(Dataset entries)
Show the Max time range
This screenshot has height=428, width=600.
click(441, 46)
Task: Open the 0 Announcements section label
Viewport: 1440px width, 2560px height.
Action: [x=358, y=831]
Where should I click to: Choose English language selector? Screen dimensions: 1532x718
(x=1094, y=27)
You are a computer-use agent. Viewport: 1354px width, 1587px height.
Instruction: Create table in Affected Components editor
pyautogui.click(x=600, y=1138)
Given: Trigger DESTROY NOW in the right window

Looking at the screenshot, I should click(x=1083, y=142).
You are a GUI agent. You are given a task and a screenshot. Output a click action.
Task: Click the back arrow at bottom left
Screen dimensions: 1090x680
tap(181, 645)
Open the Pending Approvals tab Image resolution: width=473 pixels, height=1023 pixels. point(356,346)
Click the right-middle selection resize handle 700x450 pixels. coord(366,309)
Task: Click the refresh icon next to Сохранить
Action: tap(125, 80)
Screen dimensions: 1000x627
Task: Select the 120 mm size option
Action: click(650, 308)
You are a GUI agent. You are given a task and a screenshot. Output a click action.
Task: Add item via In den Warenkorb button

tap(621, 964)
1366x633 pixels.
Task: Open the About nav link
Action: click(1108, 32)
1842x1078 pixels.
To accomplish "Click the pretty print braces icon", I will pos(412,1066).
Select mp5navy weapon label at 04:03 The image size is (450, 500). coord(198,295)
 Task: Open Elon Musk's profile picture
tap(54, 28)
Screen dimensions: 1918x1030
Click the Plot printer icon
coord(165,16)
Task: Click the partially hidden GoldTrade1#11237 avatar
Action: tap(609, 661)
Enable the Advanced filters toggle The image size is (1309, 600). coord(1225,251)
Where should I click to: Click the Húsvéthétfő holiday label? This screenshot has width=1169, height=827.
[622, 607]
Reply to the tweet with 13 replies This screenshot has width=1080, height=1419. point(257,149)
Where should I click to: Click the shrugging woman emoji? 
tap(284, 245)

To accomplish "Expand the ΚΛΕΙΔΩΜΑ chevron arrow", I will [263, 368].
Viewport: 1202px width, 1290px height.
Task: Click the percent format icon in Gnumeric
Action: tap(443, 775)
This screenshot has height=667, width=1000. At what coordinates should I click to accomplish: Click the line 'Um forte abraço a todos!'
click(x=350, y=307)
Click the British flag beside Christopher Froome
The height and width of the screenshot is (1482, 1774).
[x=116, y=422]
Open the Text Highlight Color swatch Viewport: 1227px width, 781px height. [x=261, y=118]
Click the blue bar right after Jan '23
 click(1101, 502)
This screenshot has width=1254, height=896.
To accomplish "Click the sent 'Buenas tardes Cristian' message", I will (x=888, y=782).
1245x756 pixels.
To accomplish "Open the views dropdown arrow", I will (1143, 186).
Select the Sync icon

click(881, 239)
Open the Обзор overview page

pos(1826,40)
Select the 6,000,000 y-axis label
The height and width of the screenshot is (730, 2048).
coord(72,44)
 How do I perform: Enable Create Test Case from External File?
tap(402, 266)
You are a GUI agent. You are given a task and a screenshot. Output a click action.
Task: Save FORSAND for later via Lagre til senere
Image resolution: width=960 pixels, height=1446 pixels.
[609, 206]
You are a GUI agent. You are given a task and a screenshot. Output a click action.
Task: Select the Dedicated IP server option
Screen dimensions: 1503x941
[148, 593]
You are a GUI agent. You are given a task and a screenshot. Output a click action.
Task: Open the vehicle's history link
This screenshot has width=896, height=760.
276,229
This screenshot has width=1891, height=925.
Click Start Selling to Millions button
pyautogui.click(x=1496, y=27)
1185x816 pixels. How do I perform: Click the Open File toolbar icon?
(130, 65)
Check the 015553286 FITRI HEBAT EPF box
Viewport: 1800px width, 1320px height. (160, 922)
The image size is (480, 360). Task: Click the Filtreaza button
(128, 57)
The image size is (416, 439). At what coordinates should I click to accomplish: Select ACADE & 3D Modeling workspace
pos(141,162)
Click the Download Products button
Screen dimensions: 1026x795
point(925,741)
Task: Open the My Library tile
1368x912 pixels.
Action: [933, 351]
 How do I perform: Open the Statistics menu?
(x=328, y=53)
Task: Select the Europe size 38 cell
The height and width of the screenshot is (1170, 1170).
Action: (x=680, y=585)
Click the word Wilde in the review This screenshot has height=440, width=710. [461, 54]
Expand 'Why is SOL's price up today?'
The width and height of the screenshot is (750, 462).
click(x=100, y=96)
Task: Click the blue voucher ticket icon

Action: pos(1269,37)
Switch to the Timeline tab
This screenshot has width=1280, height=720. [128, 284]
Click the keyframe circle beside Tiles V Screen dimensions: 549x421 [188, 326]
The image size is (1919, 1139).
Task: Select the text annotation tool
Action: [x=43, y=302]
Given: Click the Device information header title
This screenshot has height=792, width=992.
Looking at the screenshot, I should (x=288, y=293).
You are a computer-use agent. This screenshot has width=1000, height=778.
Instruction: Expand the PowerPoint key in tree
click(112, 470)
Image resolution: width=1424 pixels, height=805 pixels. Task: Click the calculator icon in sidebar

WHAT THE EXERCISE ASKS —
Copy every record exactly, leaving each line intact.

RESPONSE TO THE TASK —
Show the Max time range
This screenshot has height=428, width=600.
click(441, 46)
Task: Open the 0 Announcements section label
Viewport: 1440px width, 2560px height.
Action: [x=358, y=831]
Where should I click to: Choose English language selector? Screen dimensions: 1532x718
(x=1094, y=27)
You are a computer-use agent. Viewport: 1354px width, 1587px height.
Instruction: Create table in Affected Components editor
pyautogui.click(x=600, y=1138)
Given: Trigger DESTROY NOW in the right window

Looking at the screenshot, I should click(x=1083, y=142).
You are a GUI agent. You are given a task and a screenshot. Output a click action.
Task: Click the back arrow at bottom left
Screen dimensions: 1090x680
tap(181, 645)
Open the Pending Approvals tab Image resolution: width=473 pixels, height=1023 pixels. point(356,346)
Click the right-middle selection resize handle 700x450 pixels. coord(366,309)
Task: Click the refresh icon next to Сохранить
Action: tap(125, 80)
Screen dimensions: 1000x627
Task: Select the 120 mm size option
Action: click(650, 308)
You are a GUI agent. You are given a task and a screenshot. Output a click action.
Task: Add item via In den Warenkorb button

tap(621, 964)
1366x633 pixels.
Task: Open the About nav link
Action: click(1108, 32)
1842x1078 pixels.
To accomplish "Click the pretty print braces icon", I will pos(412,1066).
Select mp5navy weapon label at 04:03 The image size is (450, 500). coord(198,295)
 Task: Open Elon Musk's profile picture
tap(54, 28)
Screen dimensions: 1918x1030
Click the Plot printer icon
coord(165,16)
Task: Click the partially hidden GoldTrade1#11237 avatar
Action: tap(609, 661)
Enable the Advanced filters toggle The image size is (1309, 600). coord(1225,251)
Where should I click to: Click the Húsvéthétfő holiday label? This screenshot has width=1169, height=827.
[622, 607]
Reply to the tweet with 13 replies This screenshot has width=1080, height=1419. point(257,149)
Where should I click to: Click the shrugging woman emoji? 
tap(284, 245)

To accomplish "Expand the ΚΛΕΙΔΩΜΑ chevron arrow", I will [263, 368].
Viewport: 1202px width, 1290px height.
Task: Click the percent format icon in Gnumeric
Action: tap(443, 775)
This screenshot has height=667, width=1000. At what coordinates should I click to accomplish: Click the line 'Um forte abraço a todos!'
click(x=350, y=307)
Click the British flag beside Christopher Froome
The height and width of the screenshot is (1482, 1774).
[x=116, y=422]
Open the Text Highlight Color swatch Viewport: 1227px width, 781px height. [x=261, y=118]
Click the blue bar right after Jan '23
 click(1101, 502)
This screenshot has width=1254, height=896.
To accomplish "Click the sent 'Buenas tardes Cristian' message", I will (x=888, y=782).
1245x756 pixels.
To accomplish "Open the views dropdown arrow", I will (1143, 186).
Select the Sync icon

click(881, 239)
Open the Обзор overview page

pos(1826,40)
Select the 6,000,000 y-axis label
The height and width of the screenshot is (730, 2048).
coord(72,44)
 How do I perform: Enable Create Test Case from External File?
tap(402, 266)
You are a GUI agent. You are given a task and a screenshot. Output a click action.
Task: Save FORSAND for later via Lagre til senere
Image resolution: width=960 pixels, height=1446 pixels.
[609, 206]
You are a GUI agent. You are given a task and a screenshot. Output a click action.
Task: Select the Dedicated IP server option
Screen dimensions: 1503x941
[148, 593]
You are a GUI agent. You are given a task and a screenshot. Output a click action.
Task: Open the vehicle's history link
This screenshot has width=896, height=760.
276,229
This screenshot has width=1891, height=925.
Click Start Selling to Millions button
pyautogui.click(x=1496, y=27)
1185x816 pixels. How do I perform: Click the Open File toolbar icon?
(130, 65)
Check the 015553286 FITRI HEBAT EPF box
Viewport: 1800px width, 1320px height. (160, 922)
The image size is (480, 360). Task: Click the Filtreaza button
(128, 57)
The image size is (416, 439). At what coordinates should I click to accomplish: Select ACADE & 3D Modeling workspace
pos(141,162)
Click the Download Products button
Screen dimensions: 1026x795
point(925,741)
Task: Open the My Library tile
1368x912 pixels.
Action: [933, 351]
 How do I perform: Open the Statistics menu?
(x=328, y=53)
Task: Select the Europe size 38 cell
The height and width of the screenshot is (1170, 1170).
Action: (x=680, y=585)
Click the word Wilde in the review This screenshot has height=440, width=710. [461, 54]
Expand 'Why is SOL's price up today?'
The width and height of the screenshot is (750, 462).
click(x=100, y=96)
Task: Click the blue voucher ticket icon

Action: pos(1269,37)
Switch to the Timeline tab
This screenshot has width=1280, height=720. [128, 284]
Click the keyframe circle beside Tiles V Screen dimensions: 549x421 [188, 326]
The image size is (1919, 1139).
Task: Select the text annotation tool
Action: [x=43, y=302]
Given: Click the Device information header title
This screenshot has height=792, width=992.
Looking at the screenshot, I should (x=288, y=293).
You are a computer-use agent. This screenshot has width=1000, height=778.
Instruction: Expand the PowerPoint key in tree
click(112, 470)
Image resolution: width=1424 pixels, height=805 pixels. Task: Click the calculator icon in sidebar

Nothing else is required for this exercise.